2. Focus on work versus value: The era of "work" is over. Get it? The past was about how many hours you put in - because we couldn't figure out a better way to run the system. But the future is about how much value your brainpower delivers. Marking hours is what prisoners do. It's not how knowledge employees compete. In fact your brain works better when you rest. Just because you had to sit for 8 hours at a shot in high school doesn't mean you should be thinking that way for the rest of your life. We have to think of a better way. To borrow terminology from IT, it's about outcomes, not outputs.

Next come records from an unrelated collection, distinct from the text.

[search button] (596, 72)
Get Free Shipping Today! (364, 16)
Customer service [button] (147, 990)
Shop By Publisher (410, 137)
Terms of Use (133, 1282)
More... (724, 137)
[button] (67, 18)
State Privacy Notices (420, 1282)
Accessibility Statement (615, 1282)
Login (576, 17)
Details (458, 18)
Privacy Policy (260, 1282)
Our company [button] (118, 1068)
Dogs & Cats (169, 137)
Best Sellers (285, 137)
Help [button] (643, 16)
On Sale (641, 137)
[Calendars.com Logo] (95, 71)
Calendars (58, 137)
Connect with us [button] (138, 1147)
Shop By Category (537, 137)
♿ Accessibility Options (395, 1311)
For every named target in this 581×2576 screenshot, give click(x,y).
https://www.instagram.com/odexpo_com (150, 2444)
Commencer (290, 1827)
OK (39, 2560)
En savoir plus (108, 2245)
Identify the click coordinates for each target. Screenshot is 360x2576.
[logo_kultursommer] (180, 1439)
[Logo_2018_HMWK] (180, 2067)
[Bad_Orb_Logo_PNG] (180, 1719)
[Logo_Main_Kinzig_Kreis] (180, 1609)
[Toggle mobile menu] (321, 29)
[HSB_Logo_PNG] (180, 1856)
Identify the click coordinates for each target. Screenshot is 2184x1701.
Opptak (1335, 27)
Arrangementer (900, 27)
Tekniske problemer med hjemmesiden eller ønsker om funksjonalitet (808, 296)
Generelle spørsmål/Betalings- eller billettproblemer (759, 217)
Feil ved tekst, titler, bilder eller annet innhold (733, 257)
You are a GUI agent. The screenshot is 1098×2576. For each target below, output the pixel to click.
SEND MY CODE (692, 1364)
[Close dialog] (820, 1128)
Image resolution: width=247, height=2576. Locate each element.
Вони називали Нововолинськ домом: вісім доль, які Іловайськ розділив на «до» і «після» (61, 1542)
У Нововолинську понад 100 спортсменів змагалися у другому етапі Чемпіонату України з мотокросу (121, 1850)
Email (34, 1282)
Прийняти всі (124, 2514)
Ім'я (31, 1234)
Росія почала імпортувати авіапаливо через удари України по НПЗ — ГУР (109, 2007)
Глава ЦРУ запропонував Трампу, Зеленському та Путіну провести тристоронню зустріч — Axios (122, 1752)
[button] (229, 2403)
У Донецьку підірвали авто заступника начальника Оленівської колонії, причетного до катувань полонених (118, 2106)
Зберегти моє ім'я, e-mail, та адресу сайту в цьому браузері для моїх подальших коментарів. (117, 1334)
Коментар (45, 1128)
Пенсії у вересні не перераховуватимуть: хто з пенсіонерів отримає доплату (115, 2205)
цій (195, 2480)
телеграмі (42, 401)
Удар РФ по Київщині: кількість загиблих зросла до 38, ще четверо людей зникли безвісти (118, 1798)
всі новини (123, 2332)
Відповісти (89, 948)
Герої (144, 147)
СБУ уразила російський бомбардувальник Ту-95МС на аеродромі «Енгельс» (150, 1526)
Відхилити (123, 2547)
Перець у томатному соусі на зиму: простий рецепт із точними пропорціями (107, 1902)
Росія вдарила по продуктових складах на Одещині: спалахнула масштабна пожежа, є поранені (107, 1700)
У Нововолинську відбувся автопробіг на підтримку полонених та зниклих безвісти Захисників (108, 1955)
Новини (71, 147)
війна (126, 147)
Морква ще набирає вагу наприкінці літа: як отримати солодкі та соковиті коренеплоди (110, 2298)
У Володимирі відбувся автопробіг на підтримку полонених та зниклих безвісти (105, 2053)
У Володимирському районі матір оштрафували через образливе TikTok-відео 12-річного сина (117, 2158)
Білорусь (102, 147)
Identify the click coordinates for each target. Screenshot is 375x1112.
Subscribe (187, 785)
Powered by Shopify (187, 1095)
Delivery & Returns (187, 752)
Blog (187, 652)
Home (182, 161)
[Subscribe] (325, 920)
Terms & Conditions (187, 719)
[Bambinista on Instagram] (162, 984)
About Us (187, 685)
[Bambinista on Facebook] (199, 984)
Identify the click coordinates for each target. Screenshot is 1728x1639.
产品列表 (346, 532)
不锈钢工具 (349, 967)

3. Labeling versus leveraging: Again, this is a holdover from the olden days when people had specific job functions and were ranked, rated, sorted and classified so that the bureaucracy could deal with them. The reality is, a person's job function today is simply to contribute. That contribution will change over time because the strategic environment dictates that our work change. Moreover, what is called "weakness" or even "disability" actually gives people tremendous strength and ability in certain situations. Narcisissism, grandiosity, hypertechnical thinking, you name it - everything can be funneled to productive use.
Building a brand starts with exciting and empowering employees. If follows, then, that if you want to have a valuable brand, you must turn your workforce from a bunch of worker bees into a powerful group of evangelists and ambassadors (forgive the jargon) who absolutely live to promote the organization.
It is not about the money. Even in a bad economy, it's not.
When your employees 1) know what to do and care about doing it 2) are rewarded for doing it well and 3) get praised for bringing their whole selves to the table - then and only then can your brand grow, flower, and deliver a return on investment. Whether it's money, social good, or any other benefit that society cares about - a great brand starts with valued, empowered employees on a mission.
Have a good day everyone, and good luck!